The problem is that you probably have some sort of unrealistic godlike caricature of who he is. He's an extremely idealistic, prolific and successful startup founder. Whether he is the "savior of humanity" is a different topic, although plenty do tend to exaggerate. It's largely because ambitious founders project their hopes and dreams onto him and revere him. Which is a normal psychological occurrence, but also emotionally driven.

Musk is a fallible human like anyone else. Why should his misogyny (can you back that up by the way, I'm not aware?) deflect from his business endeavors?

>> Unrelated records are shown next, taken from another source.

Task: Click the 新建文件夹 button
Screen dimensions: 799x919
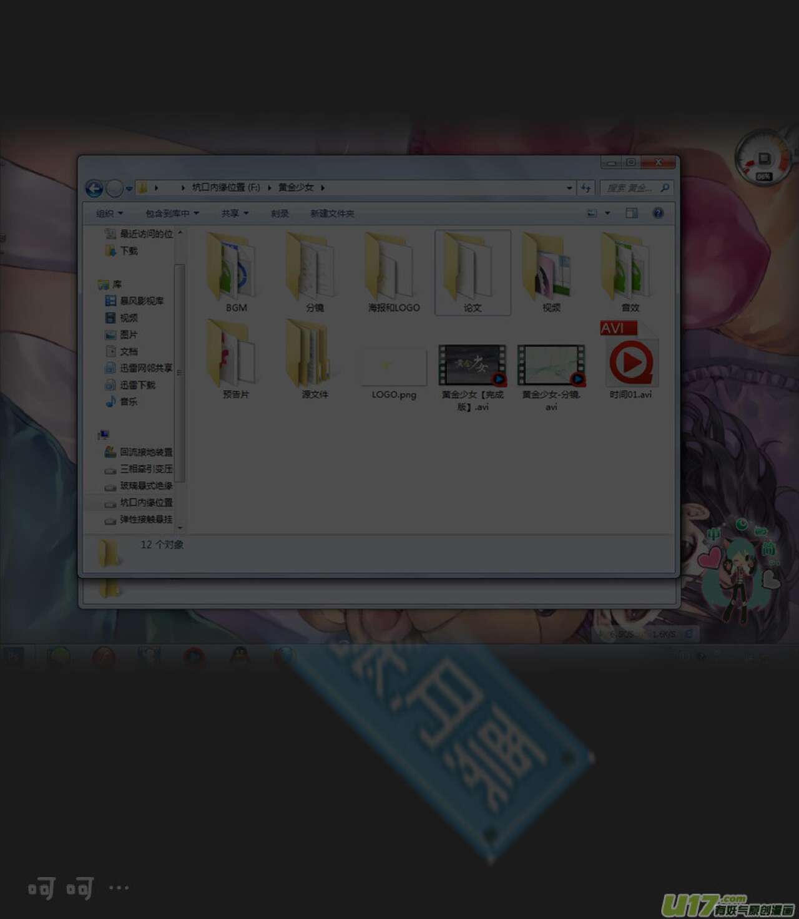Action: pos(332,213)
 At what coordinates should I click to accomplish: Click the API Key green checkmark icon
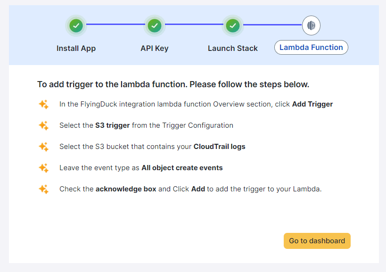154,25
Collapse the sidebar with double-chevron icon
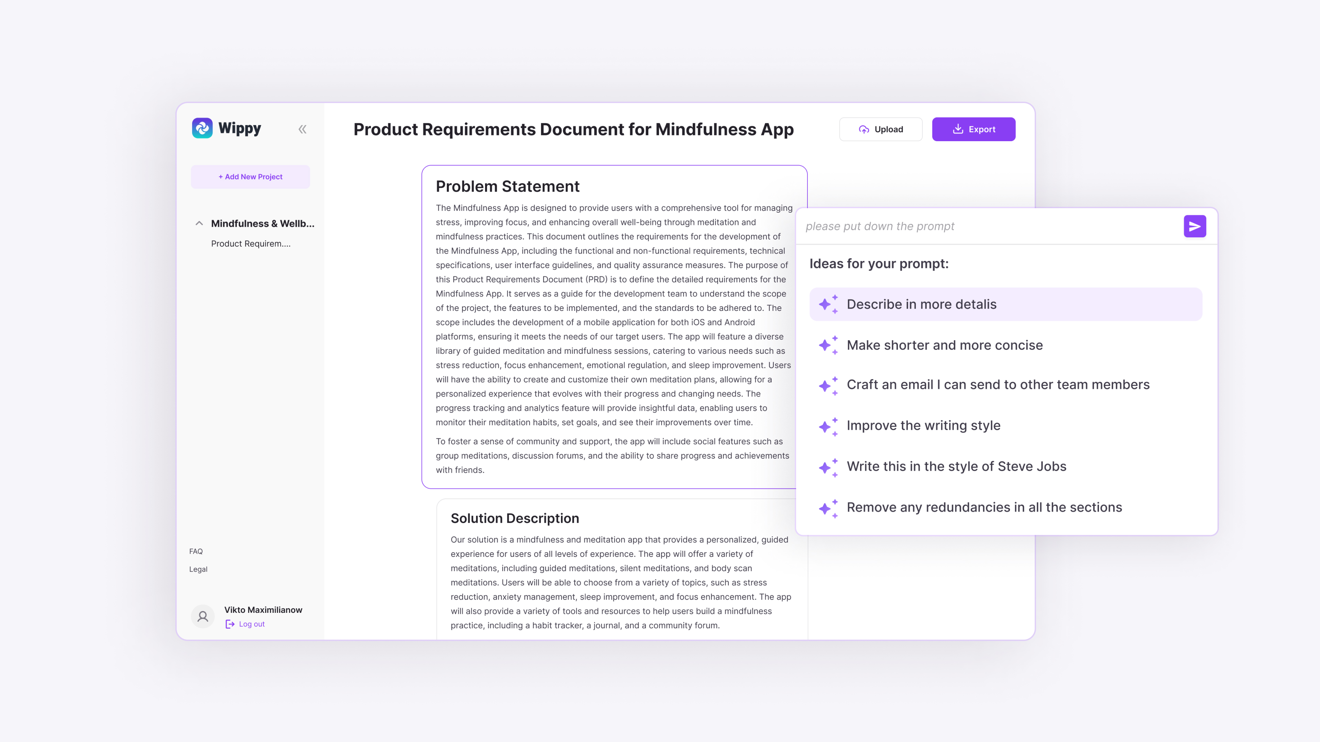This screenshot has width=1320, height=742. (x=302, y=129)
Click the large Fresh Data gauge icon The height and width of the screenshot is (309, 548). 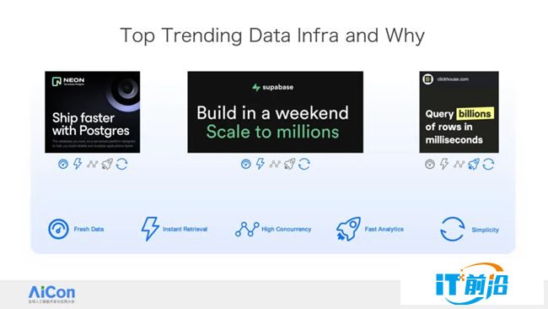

The thing is you'll always disagree with people on certain things. It seems to me like you're trying too hard to find something to get offended over. I enjoy the works of plenty of people whom I ideologically disagree with, but it poses no grievance to me. Separate the actor from the act.


I like his work and his ideas and what he is accomplishing. And I am certain my approval or disapproval for his character matters not a bit to anything external to myself. Given how he expresses himself and his pattern of prioritizing those nominally closest to himself, I just don't like the idea of Musk attaining a role model status, a direction his celebrity seems to point towards.

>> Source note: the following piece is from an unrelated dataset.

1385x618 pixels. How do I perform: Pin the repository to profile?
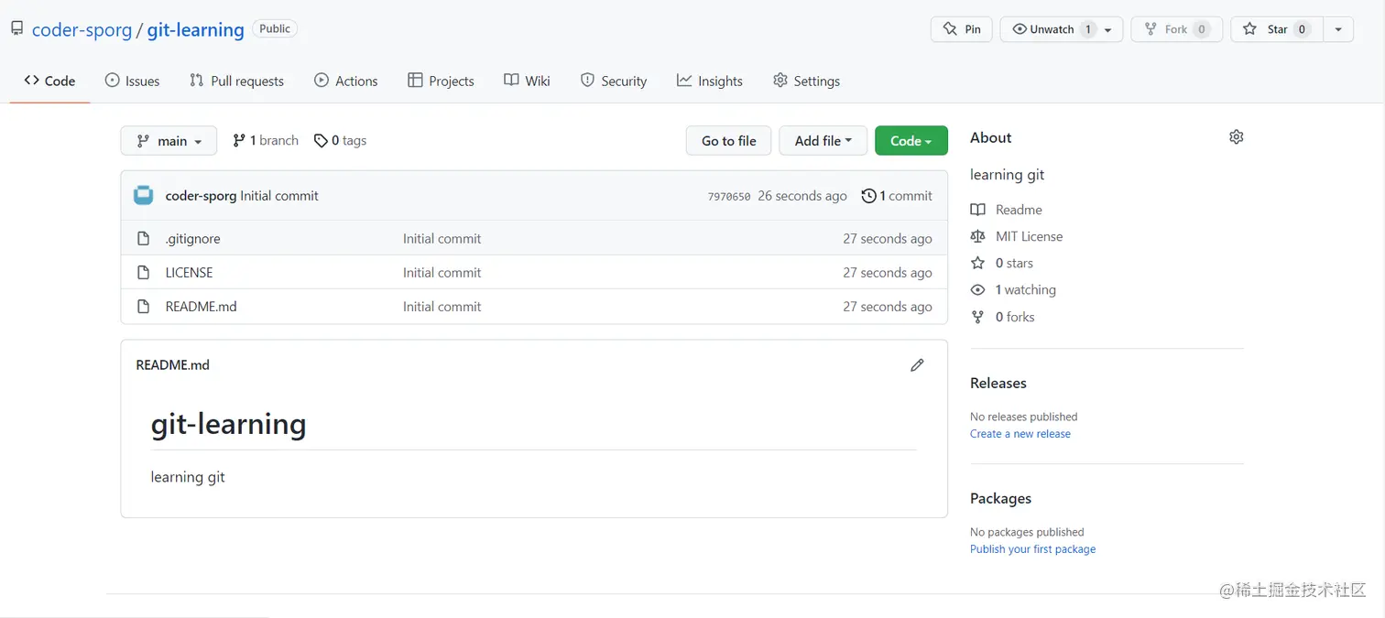click(x=961, y=29)
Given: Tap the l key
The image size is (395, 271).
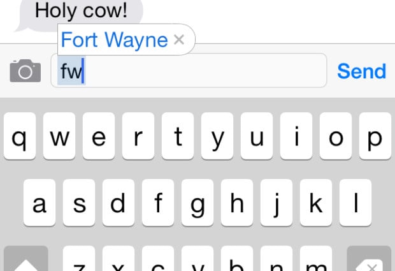Looking at the screenshot, I should tap(356, 203).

Sadly, history is full of "saviors of humanity" with undesirable local-sphere characteristics. These are pretty orthogonal elements, it seems.

You can certainly restrict your lauding to people who succeeded in both the world-changing and good-local-interaction spheres. Your laud-space will be commensurately smaller, but I don't think it's zero.

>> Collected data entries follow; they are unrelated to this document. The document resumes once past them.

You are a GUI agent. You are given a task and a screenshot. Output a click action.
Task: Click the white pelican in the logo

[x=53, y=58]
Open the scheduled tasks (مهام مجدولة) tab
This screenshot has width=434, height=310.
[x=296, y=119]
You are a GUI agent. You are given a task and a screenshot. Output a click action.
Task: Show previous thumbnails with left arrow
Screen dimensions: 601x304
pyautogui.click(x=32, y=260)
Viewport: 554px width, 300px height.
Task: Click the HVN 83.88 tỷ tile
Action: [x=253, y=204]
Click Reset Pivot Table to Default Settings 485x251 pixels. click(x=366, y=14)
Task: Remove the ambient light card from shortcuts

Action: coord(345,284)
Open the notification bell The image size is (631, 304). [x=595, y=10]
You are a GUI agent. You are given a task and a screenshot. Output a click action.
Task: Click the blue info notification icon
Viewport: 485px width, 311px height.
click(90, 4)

Why does Elon Musk strike you as a misogynistic creep? It seems like that kind of claim warrants some justification.


misogyny may be a bit speculative, but from reading the following:

http://www.huffingtonpost.com/2011/03/29/divorce-wars-justin...

http://www.huffingtonpost.com/lisa-belkin/elon-musk-parentin...

http://www.marieclaire.com/sex-love/relationship-issues/mill...

he definitely falls into the creep class in my book. I hope neither of my daughters ever gets into a relationship with someone who shares his worldview and says stuff like "if you were my employee I would fire you" to them. Or asking where he can find a new girlfriend that can fit into a 10 hour per week time budget. What a cad.

Then there are the kids. The kids he admits he doesn't spend enough time with (and even then says he can be a great dad spending time with them while simultaneously working. Multitasking for the win!) and who have been through the divorce. Again, just my own biases and take on the world that I am sure aren't shared by all, but I can categorically say that every single person I know whose parents divorced when they were young has resulting damage they carry to this day, into their own marriages and parenting.


To be fair, two of those links are told from the point of view of his ex-wife. The world is full of people that have rather harsh things to say about their exes. Some of it is true.


Choosing a demanding career and suffering a divorce - what a misogynistic cad.


I think many would say that about Steve Jobs. You don't have to be a good person to do good things.


s/do good things/be rich and successful/


Oh please. I'm really sure this is completely based in fact, and doesn't involve anybody being oversensitive, judgmental, or self-righteous.